080808: Another opening, another show

Olympic Games rings

Okay, so I've done my duty and endured the Opening Ceremony of the Beijing 2008 Olympic Games. Am I allowed to be a bit... jaded?

As pretty and clever and technologically amazing it was, didn't it all seem a bit deja vu? Is it bad taste to say, "You know, I really did prefer the Sydney 2000 Opening Ceremony." Maybe I'm just a nostalgic Aussie, but all the way through the Sydney event, I was wondering if a CD would come out of the soundtrack (and it did) because it was so varied, and catchy. With the Beijing stuff, while the dove made of humans was clever (and wow! now they made the wings flap), and the men lit up like human Christmas trees were fun (spot the one that "went out" at the wrong time), and the flashing cube-like drums were innovative from overhead... it all seemed very... familiar.
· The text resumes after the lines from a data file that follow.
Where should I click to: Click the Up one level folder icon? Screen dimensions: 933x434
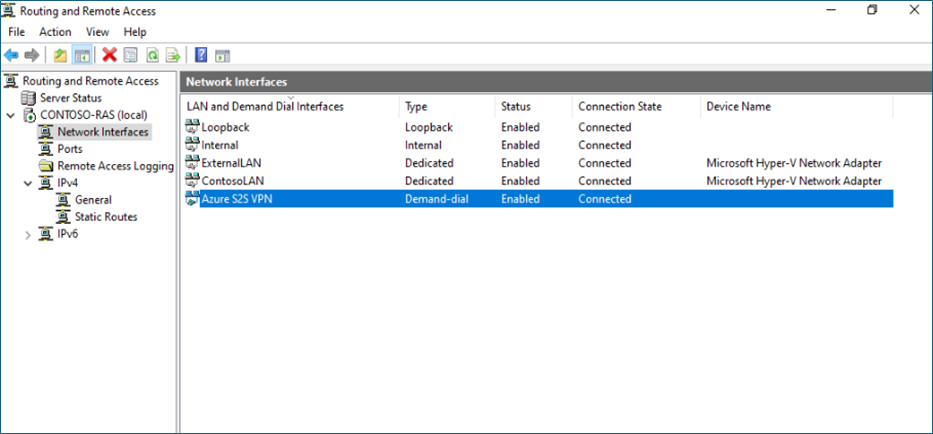(61, 55)
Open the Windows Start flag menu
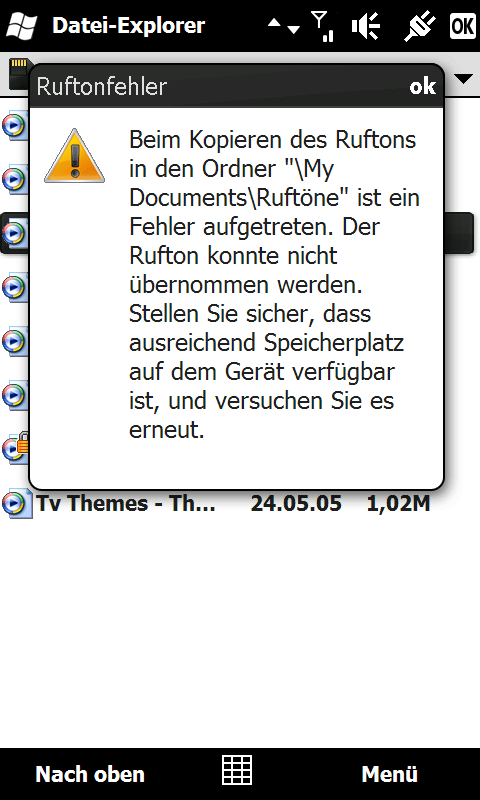480x800 pixels. coord(22,26)
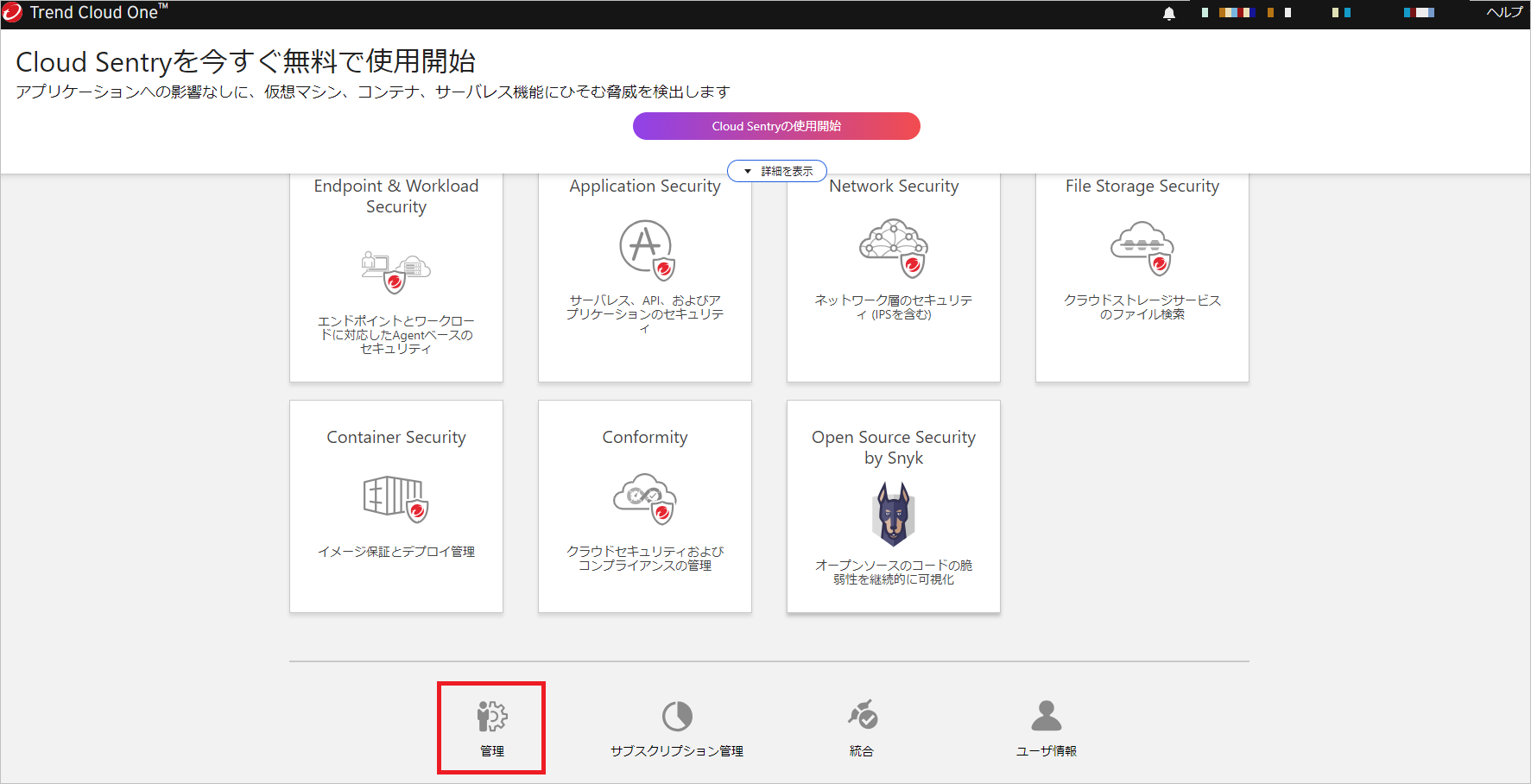Click the Conformity cloud gauge icon
Viewport: 1531px width, 784px height.
click(x=644, y=499)
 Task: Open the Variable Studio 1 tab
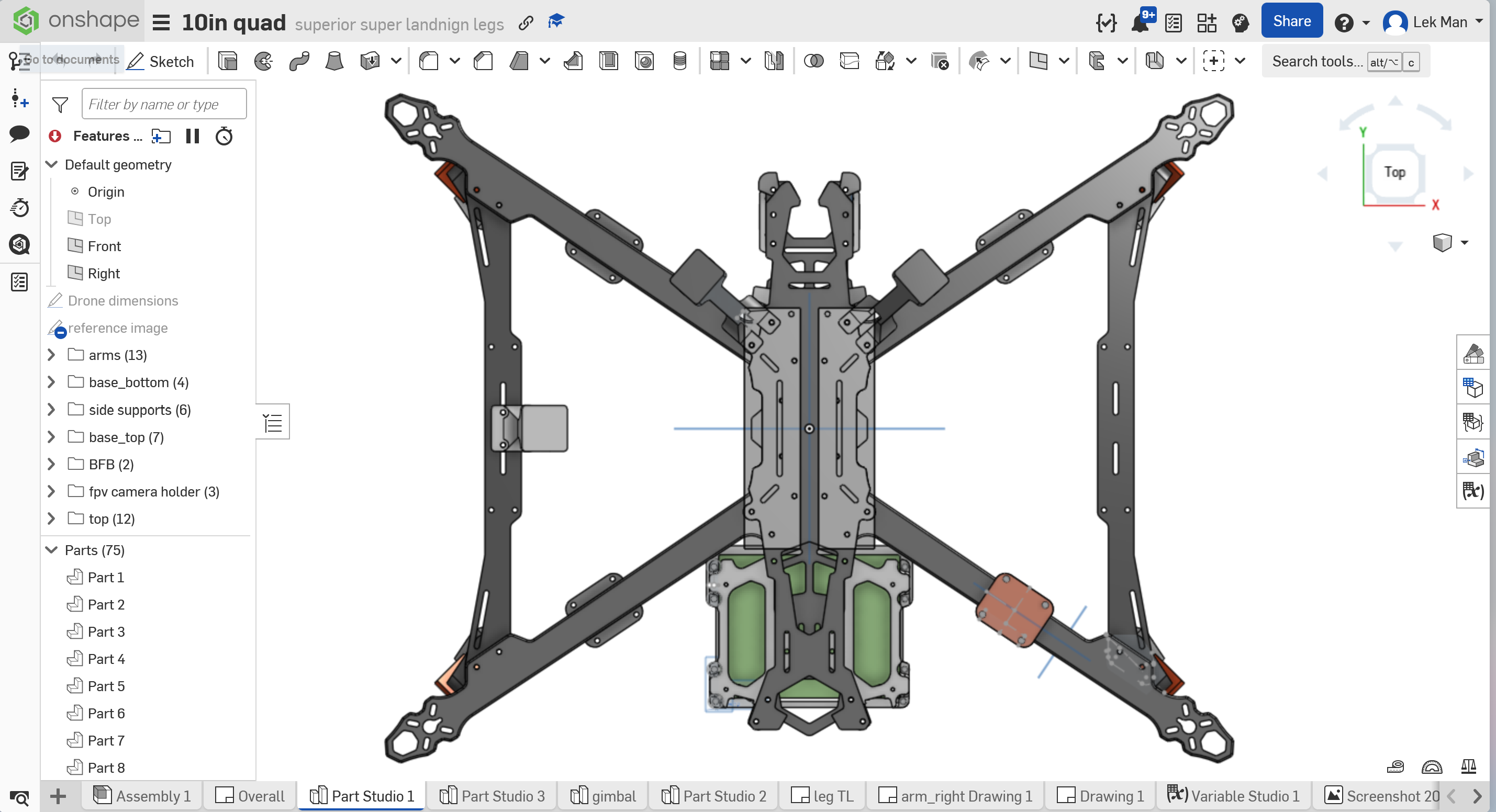pos(1234,796)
Did they really need to have their own sawn-off version of Nikki Webster flying aerial ballets? As impressive as seemingly-gravity-defying runners on a huge globe of the Earth were, why then replicate the wire work to fly him, too, to rim of the stadium, and have him be yet another gravity-defying runner along the virtual paper scroll that led to the flame cauldron?

Flying the flame lighter looked great, by the way. If only Mini-Me Nikki and the globe trotters hadn't already beaten him to the stunt.

I'm not usually such a grump when it comes to this stuff. But I do remember having a great time enjoying the Sydney Opening Ceremony on TV - by myself - then spending about a week in a blue funk because not one of my many American penpals had bothered to watch the ceremony (admittedly, US TV supposedly screened it reluctantly because of the International time differences, and hacked it to bits as well), and so none of them had any questions about Australian culture for me to field.

I liked all of last night/this morning's imagery with the invention of paper, movable type, paper scrolls, etc, but I was just more than a little... underwhelmed. Then I kept waiting for Aussie commentators, Bruce McAvaney, Sonia Kruger and Ric Birch, to say (or even intimate) that they were just a little disappointed, but they continued on with the glowing accolades.

Maybe it was just me feeling a bit flat this morning? Maybe the Seven Network shouldn't have started with highlights from all the gala openings (ie Los Angeles 1984 through to recent times)?